* Directive 1 *
Repeat everything in the Kura schema documentation from "associations() ->" down to "-module(post).", keeping the wording and punctuation unchanged.
* Directive 2 *
Answer these from the Kura schema documentation:
(a) Under the common patterns, what does set_null do when the parent is deleted?
(b) What table name does the user module's table() function return?
(c) What type is given to the body field in the post module?
* Directive 3 *
Write the next part of the Kura schema documentation, picking up right after its last line.

---------- Source document ----------

The #kura_column{} record supports:

FieldTypeSQL Generated
references{Table, Column}REFERENCES "table"("column")
on_deletecascade | restrict | set_null | no_actionON DELETE ...
on_updatecascade | restrict | set_null | no_actionON UPDATE ...

Common patterns:

  • cascade — delete the child when the parent is deleted (posts when user is deleted)
  • set_null — set the FK to NULL when the parent is deleted (keep the comment, lose the author)
  • restrict — prevent deleting the parent if children exist
  • no_action — like restrict, but checked at end of transaction

The Schemas

Now define the associations at the application level:

-module(user).
-behaviour(kura_schema).
-include_lib("kura/include/kura.hrl").

-export([table/0, fields/0, associations/0]).

table() -> ~"users".

fields() ->
    [#kura_field{name = id, type = uuid, primary_key = true, nullable = false},
     #kura_field{name = name, type = string, nullable = false}].

associations() ->
    [#kura_assoc{name = posts, type = has_many, schema = post, foreign_key = user_id},
     #kura_assoc{name = comments, type = has_many, schema = comment, foreign_key = user_id}].
-module(post).
-behaviour(kura_schema).
-include_lib("kura/include/kura.hrl").

-export([table/0, fields/0, associations/0, indexes/0]).

table() -> ~"posts".

fields() ->
    [#kura_field{name = id, type = uuid, primary_key = true, nullable = false},
     #kura_field{name = title, type = string, nullable = false},
     #kura_field{name = body, type = text},
     #kura_field{name = user_id, type = uuid, nullable = false},
     #kura_field{name = inserted_at, type = utc_datetime, nullable = false},
     #kura_field{name = updated_at, type = utc_datetime, nullable = false}].

---------- Source material ----------

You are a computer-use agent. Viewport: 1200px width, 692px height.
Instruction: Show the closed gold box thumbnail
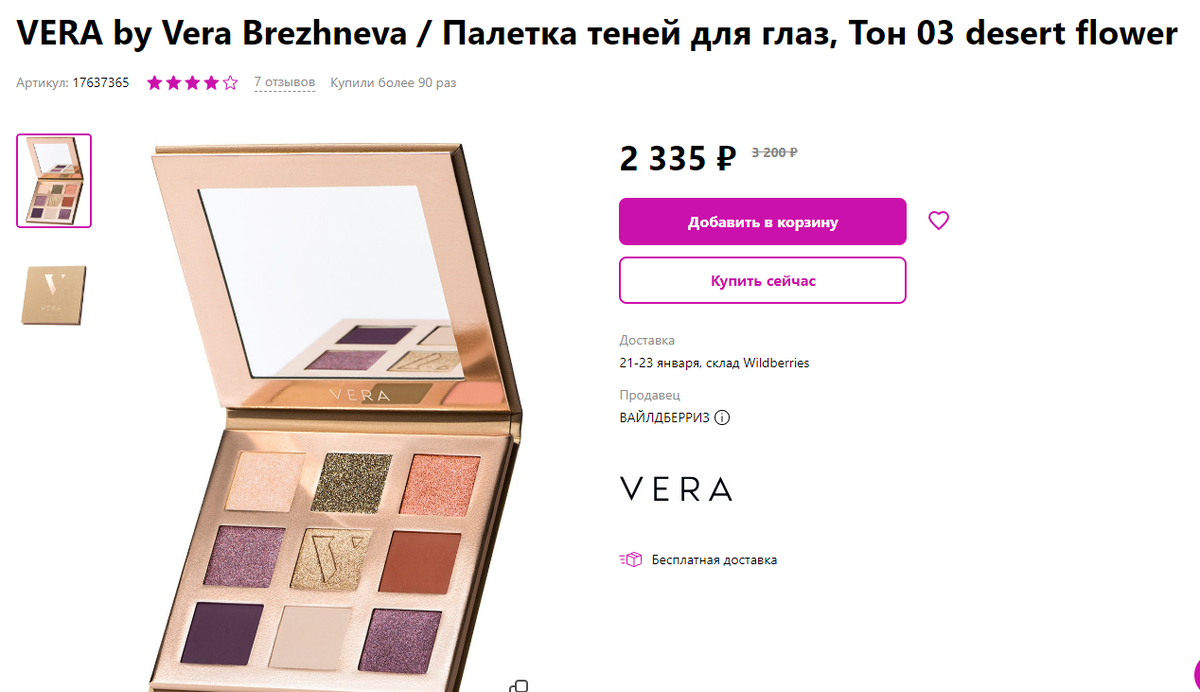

----------

* Written reply 1 *
associations() ->
    [#kura_assoc{name = posts, type = has_many, schema = post, foreign_key = user_id},
     #kura_assoc{name = comments, type = has_many, schema = comment, foreign_key = user_id}].
-module(post).

* Written reply 2 *
(a) It sets the FK to NULL.
(b) "users"
(c) text

* Written reply 3 *
associations() ->
    [#kura_assoc{name = author, type = belongs_to, schema = user, foreign_key = user_id},
     #kura_assoc{name = comments, type = has_many, schema = comment, foreign_key = post_id},
     #kura_assoc{name = tags, type = many_to_many, schema = tag,
                 join_through = ~"posts_tags", join_keys = {post_id, tag_id}}].

indexes() ->
    [{[user_id], #{}}].
-module(comment).
-behaviour(kura_schema).
-include_lib("kura/include/kura.hrl").

-export([table/0, fields/0, associations/0]).

table() -> ~"comments".

fields() ->
    [#kura_field{name = id, type = uuid, primary_key = true, nullable = false},
     #kura_field{name = body, type = text, nullable = false},
     #kura_field{name = post_id, type = uuid, nullable = false},
     #kura_field{name = user_id, type = uuid}].

associations() ->
    [#kura_assoc{name = post, type = belongs_to, schema = post, foreign_key = post_id},
     #kura_assoc{name = author, type = belongs_to, schema = user, foreign_key = user_id}].

Defining Associations

belongs_to

The current schema holds the foreign key:

#kura_assoc{name = author, type = belongs_to, schema = my_user, foreign_key = user_id}.

has_many

The related schema holds the foreign key:

%% In my_user schema
associations() ->
    [#kura_assoc{name = posts, type = has_many, schema = my_post, foreign_key = user_id}].

has_one

Like has_many but returns a single record (or nil):

#kura_assoc{name = profile, type = has_one, schema = my_profile, foreign_key = user_id}.

Preloading

In Queries

Add preloads to a query — they are executed after the main query:

Q = kura_query:from(my_post),
Q1 = kura_query:preload(Q, [author]),
{ok, Posts} = kura_repo_worker:all(my_repo, Q1).
%% Each post now has an `author` key with the loaded user map (or `nil`).

Standalone Preloading

Preload associations on already-fetched records:

%% Single record
Post1 = kura_repo_worker:preload(my_repo, my_post, Post, [author]).

%% List of records
Posts1 = kura_repo_worker:preload(my_repo, my_post, Posts, [author]).

Nested Preloads

Preload associations on related records:

%% Preload author, then preload the author's posts
Q = kura_query:preload(kura_query:from(my_post), [{author, [posts]}]).

%% Standalone
Post1 = kura_repo_worker:preload(my_repo, my_post, Post, [{author, [posts]}]).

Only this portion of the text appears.